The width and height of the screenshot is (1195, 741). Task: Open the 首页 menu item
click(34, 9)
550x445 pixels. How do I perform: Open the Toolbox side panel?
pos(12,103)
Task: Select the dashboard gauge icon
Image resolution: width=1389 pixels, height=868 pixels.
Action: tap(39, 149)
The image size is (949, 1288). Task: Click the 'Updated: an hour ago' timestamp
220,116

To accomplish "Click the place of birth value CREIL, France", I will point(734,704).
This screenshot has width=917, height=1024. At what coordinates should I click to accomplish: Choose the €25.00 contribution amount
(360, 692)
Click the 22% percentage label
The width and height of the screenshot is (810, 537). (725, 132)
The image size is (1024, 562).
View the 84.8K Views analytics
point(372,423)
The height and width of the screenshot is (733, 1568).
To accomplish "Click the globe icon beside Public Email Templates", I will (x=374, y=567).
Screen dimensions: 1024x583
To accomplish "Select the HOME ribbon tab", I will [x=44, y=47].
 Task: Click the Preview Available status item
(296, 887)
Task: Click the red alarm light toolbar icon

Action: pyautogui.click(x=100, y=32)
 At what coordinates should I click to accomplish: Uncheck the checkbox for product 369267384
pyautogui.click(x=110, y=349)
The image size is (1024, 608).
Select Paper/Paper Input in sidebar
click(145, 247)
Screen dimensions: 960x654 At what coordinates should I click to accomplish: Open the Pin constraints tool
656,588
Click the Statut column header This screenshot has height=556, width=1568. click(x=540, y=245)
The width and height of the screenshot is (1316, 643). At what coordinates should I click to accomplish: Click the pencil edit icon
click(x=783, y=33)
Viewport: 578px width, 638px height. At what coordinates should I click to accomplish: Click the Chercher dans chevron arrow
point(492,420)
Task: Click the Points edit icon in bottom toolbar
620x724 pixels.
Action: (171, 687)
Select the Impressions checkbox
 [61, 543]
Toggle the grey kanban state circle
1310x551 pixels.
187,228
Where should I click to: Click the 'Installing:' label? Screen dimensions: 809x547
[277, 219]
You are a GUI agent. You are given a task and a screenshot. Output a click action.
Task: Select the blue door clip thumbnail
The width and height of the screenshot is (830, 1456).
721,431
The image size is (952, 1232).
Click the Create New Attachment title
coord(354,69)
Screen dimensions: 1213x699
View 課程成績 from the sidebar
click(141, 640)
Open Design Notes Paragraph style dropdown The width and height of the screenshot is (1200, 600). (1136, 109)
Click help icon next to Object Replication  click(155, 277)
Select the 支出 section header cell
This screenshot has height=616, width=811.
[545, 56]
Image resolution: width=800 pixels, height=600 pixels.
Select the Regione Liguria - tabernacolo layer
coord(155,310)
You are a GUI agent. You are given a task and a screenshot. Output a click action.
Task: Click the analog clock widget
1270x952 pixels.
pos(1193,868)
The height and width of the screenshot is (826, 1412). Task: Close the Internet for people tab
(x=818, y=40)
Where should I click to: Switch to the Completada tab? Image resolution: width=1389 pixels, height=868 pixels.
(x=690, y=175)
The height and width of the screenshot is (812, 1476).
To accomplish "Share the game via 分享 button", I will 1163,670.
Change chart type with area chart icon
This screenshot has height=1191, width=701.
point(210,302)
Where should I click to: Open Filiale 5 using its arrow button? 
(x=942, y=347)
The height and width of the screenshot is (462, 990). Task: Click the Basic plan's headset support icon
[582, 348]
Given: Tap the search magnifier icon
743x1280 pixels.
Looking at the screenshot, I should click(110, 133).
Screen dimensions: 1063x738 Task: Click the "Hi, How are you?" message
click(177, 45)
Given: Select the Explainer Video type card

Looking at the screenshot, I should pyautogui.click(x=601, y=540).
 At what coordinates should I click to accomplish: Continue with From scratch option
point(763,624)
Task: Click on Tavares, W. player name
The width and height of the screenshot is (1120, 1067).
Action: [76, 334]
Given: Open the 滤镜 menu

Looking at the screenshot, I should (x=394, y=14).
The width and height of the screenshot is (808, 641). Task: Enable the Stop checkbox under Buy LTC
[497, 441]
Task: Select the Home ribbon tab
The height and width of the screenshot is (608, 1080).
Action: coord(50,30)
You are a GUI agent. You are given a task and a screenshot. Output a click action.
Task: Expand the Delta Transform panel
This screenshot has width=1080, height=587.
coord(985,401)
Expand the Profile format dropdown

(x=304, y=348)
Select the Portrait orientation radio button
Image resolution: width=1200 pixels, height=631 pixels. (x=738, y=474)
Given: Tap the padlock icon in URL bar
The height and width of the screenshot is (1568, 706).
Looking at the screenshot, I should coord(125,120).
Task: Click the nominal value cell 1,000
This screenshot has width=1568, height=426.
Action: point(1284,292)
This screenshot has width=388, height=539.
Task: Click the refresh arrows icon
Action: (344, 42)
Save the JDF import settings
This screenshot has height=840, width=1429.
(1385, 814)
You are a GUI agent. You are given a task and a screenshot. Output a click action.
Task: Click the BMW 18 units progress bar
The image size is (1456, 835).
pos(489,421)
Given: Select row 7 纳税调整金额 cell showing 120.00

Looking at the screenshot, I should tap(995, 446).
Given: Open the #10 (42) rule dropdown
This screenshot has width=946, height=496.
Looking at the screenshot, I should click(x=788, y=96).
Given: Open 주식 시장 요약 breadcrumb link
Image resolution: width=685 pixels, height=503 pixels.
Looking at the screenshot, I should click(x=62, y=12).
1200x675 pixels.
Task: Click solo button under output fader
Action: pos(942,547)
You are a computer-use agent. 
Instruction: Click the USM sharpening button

* TO DO *
Output the lines of the records above exactly as they appear, from the line containing "550x445 pixels. How" through the line containing "The image size is (1024, 562).".

* ANSWER TO THIS TASK *
550x445 pixels. How do I perform: Open the Toolbox side panel?
pos(12,103)
Task: Select the dashboard gauge icon
Image resolution: width=1389 pixels, height=868 pixels.
Action: tap(39, 149)
The image size is (949, 1288). Task: Click the 'Updated: an hour ago' timestamp
220,116

To accomplish "Click the place of birth value CREIL, France", I will point(734,704).
This screenshot has width=917, height=1024. At what coordinates should I click to accomplish: Choose the €25.00 contribution amount
(360, 692)
Click the 22% percentage label
The width and height of the screenshot is (810, 537). (725, 132)
The image size is (1024, 562).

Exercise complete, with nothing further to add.